Thermal model, friction stir welding, polygonal tool pin, transient model

Abstract

Frictional heat generation in the tool/matrix interface followed by the stirring of material along the weld line causes plasticized solid state joining in friction stir welding. In this paper, the existing torque based thermo-mechanical model for the tools with cylindrical pins is remodified for the polygonal tool pin profile by introducing novel multiplication factors with respect to the number of sides in the tool pin geometry. The variation in the effective heat supply with respect to the chosen pin geometry was analyzed. A comparative analysis of the proposed analytical model with the existing model was also carried out to understand the accuracy of the proposed model. Furthermore, a transient thermal numerical modelling was carried out in the view of understanding the change in process peak temperature in the stir zone and change in temperature gradient along the heat affected zone with respect to the change in pin geometry for the opted set of process input parameters. An analytically estimated heat-input-based numerical model was adopted in the present study. It was observed that the process peak temperature was directly proportional to the number of sides in the tool pin.

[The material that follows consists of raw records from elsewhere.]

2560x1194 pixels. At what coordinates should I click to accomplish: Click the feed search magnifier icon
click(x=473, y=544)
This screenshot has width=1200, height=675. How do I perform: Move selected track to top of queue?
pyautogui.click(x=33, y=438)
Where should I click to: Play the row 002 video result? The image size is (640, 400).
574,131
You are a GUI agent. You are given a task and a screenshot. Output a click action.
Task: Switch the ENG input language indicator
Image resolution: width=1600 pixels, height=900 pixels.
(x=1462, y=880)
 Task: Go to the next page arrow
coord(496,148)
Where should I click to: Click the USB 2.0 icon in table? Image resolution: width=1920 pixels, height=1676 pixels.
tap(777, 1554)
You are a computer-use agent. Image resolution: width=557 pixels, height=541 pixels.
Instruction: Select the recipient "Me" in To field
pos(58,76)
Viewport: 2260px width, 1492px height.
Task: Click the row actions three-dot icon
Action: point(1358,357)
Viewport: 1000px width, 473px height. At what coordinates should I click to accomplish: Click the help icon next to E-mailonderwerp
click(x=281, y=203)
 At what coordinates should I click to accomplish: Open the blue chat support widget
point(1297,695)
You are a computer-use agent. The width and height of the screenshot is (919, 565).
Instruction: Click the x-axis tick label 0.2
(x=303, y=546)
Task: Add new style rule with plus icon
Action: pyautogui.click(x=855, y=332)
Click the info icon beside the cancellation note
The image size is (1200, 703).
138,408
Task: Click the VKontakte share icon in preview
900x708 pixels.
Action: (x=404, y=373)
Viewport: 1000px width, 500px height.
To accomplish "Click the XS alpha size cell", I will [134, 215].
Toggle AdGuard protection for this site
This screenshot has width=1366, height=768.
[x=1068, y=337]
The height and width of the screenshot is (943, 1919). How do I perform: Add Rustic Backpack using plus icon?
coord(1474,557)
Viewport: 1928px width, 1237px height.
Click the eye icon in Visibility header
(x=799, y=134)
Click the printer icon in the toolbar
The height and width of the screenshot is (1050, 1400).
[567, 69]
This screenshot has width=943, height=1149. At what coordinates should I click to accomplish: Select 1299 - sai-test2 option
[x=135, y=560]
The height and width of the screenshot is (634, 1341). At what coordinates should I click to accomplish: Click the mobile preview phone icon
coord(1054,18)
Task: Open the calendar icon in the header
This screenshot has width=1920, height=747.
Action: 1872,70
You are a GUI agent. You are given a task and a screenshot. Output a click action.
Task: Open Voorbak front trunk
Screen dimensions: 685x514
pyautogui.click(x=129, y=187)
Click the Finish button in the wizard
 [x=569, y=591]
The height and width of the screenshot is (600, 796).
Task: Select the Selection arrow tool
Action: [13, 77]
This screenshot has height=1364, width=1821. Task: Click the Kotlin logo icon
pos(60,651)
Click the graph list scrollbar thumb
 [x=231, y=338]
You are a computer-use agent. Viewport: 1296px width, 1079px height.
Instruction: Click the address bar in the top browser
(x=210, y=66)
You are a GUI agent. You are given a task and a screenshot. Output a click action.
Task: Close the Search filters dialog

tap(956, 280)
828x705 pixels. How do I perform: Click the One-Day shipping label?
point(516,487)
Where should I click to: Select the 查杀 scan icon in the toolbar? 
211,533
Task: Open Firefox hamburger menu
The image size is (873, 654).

ABSTRAK: Penjanaan haba geseran antara muka pada alat/matrik diikuti dengan pengacauan material sepanjang garis kimpalan menyebabkan keadaan plastik pepejal melekat bersama geseran kimpalan pengacau. Kajian ini berkaitan tork sedia ada berdasarkan model mekanikal-terma bagi alat pin silinder yang terubah suai bagi profil pin alat poligon dengan memperkenalkan faktor gandaan berdasarkan bilangan sisi geometri alat pin. Perubahan pada bekalan haba efektif berdasarkan geometri pin pilihan telah dikaji. Analisis bandingan pada model analitik yang dicadang bersama model sedia ada, telah dilakukan bagi memahami ketepatan model cadangan. Tambahan, model transien numerikal terma telah dibuat bagi memahami proses perubahan suhu puncak ketika zon pengacauan dan perubahan gradien suhu sepanjang zon terkena haba perubahan geometri pin pada set proses parameter input terpilih. Kajian ini mengaplikasi model numerik berdasarkan input anggaran haba secara analitik. Dapatan kajian menunjukkan suhu puncak proses adalah berkadar langsung dengan bilangan sisi pin alat.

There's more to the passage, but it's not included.